Summative assessments are no better than midterms

Many+PV+students+have+completed+lengthy+review+packets+to+prepare+for+their+cumulative+exams.

Curstine Guevarra

Many PV students have completed lengthy review packets to prepare for their cumulative exams.

No midterms, no problems.

Or so we thought.

For the first time, Pascack Valley High School did not administer midterm exams this January and will not be giving final exams in the spring.

However, this does not mean that students will not be taking lengthy assessments that do, in fact, carry some weight. Within the past month, many teachers gave out “cumulative” or “summative” assessments in lieu of the typical midterm.

While in theory, not having a stress-encompassed, study-filled “midterm week” seems like a sound idea, I do not see how issuing summative exams is a better alternative.

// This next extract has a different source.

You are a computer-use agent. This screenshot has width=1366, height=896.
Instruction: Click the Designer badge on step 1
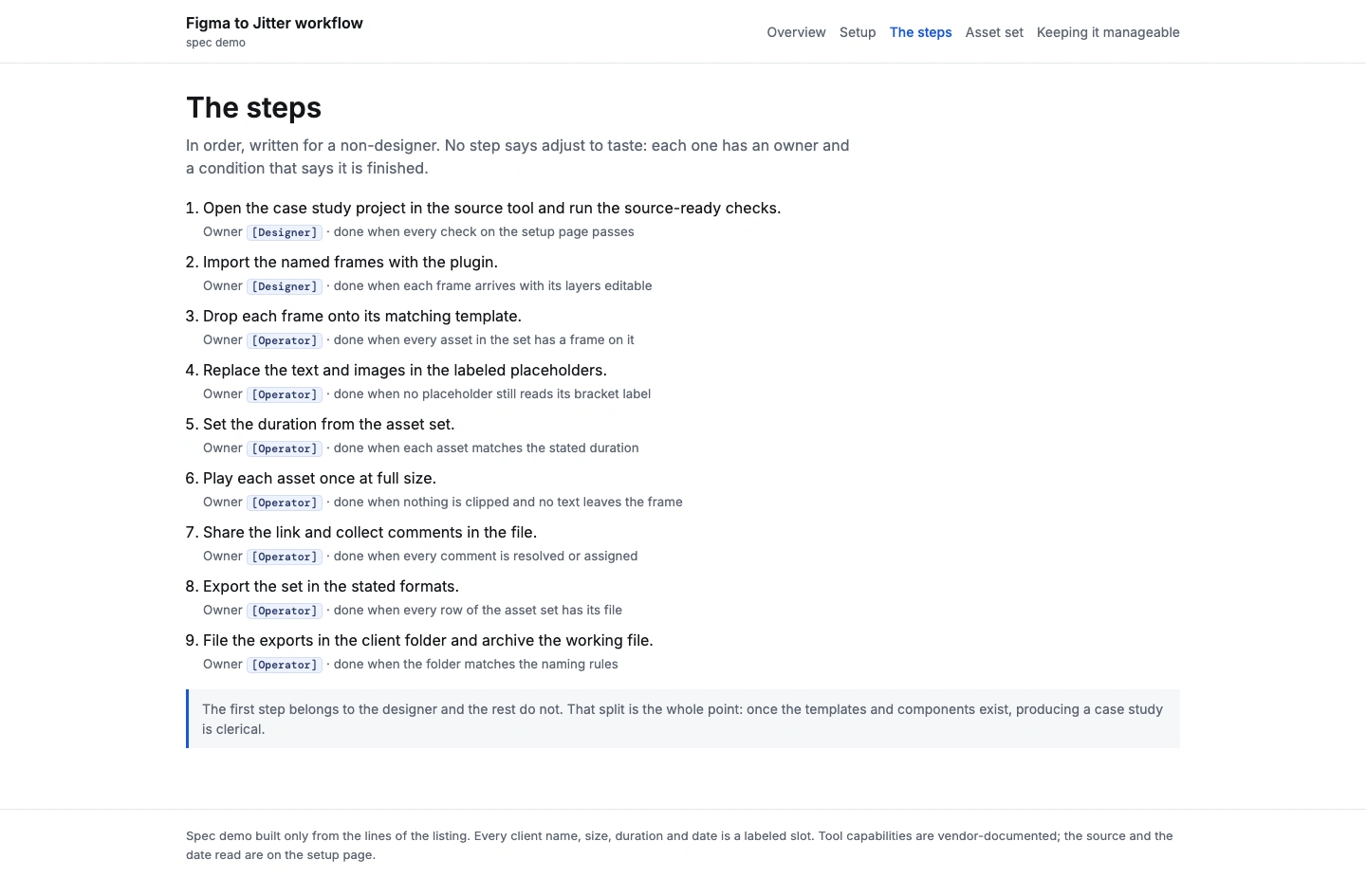tap(285, 232)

After talking to numerous students, I gathered that many were notified of the date of their summative exam with less than two weeks before their actual test. This was less time than in past years, as the midterm exam schedule was released over one month before the testing week commenced.

PV senior, Hannah Burke, explained, “Giving us ‘summatives’ without the week of midterms just gives us less time to study.”

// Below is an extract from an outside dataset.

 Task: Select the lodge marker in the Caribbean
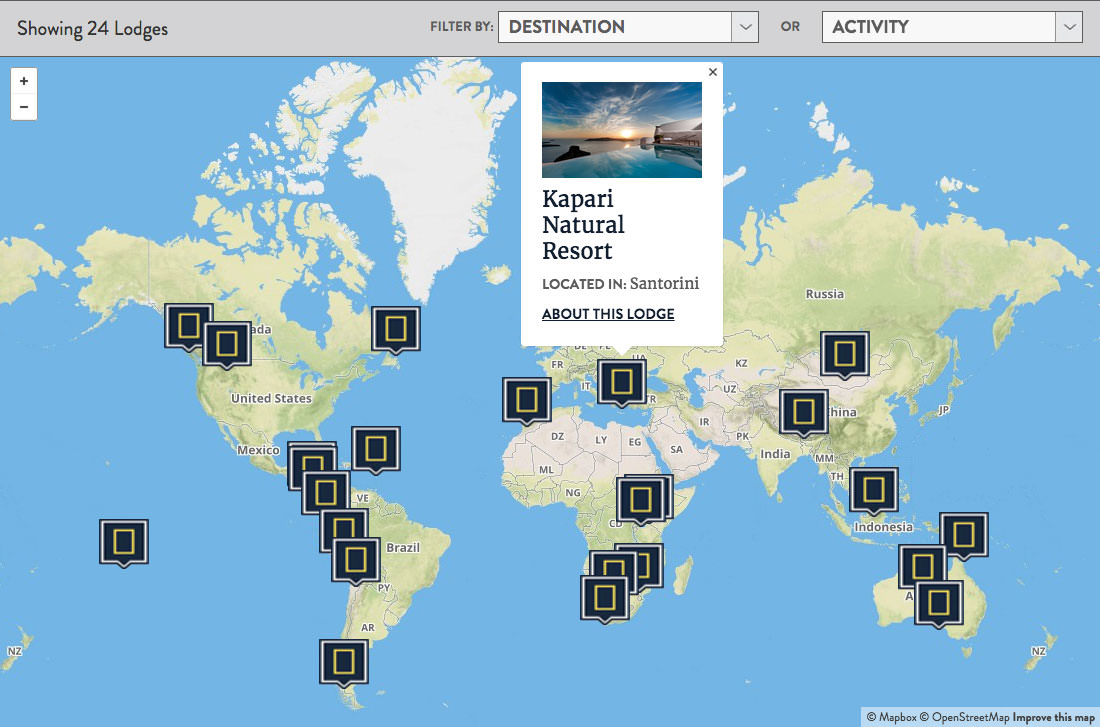[x=375, y=450]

Instead of going home to de-stress after taking a long, mentally draining test, students were subjected to go about their usual day at school and complete any assignments. While the summative exams were slightly shorter in length than the standard midterm, due to the reduced amount of time, taking a substantial test and then going to class is quite fatiguing because students are robbed of the downtime that they were once entitled to.

“I feel as though the summative assessments create more stress because during ‘midterm week,’ we had more time to review and study, and we did not have extra classwork. But with summative assessments, not all classes are giving them out, so there is a lot more work on top of it,” PV senior Kyle Chiger said.

This was the case for many students. In the past, teachers would not assign any homework during midterm week so that students had ample time to prepare for their exams. However, since not all teachers chose to give summative or cumulative exams, they allotted the amount of homework that they typically would without midterms.

To streamline the system, I think it would be beneficial to have a designated week for summative exams. Some students had their tests before winter vacation, while others took theirs upon returning from break, while I had mine two weeks ago. If there were a few days during a specific week in the school year for “summatives,” it would lessen the workload for students, making studying and test-taking more manageable.

Tests are not going to be completely removed any time soon and neither is stress. I only hope that a happy medium will be reached that will not only alleviate the anxiety that comes along with test-taking, but also prepare students for the future.

(Brianna Ruback’s opinions are not necessarily those of The Smoke Signal or its staff. The Smoke Signal welcomes dissenting opinions via Op Eds or Letters to the Editor.)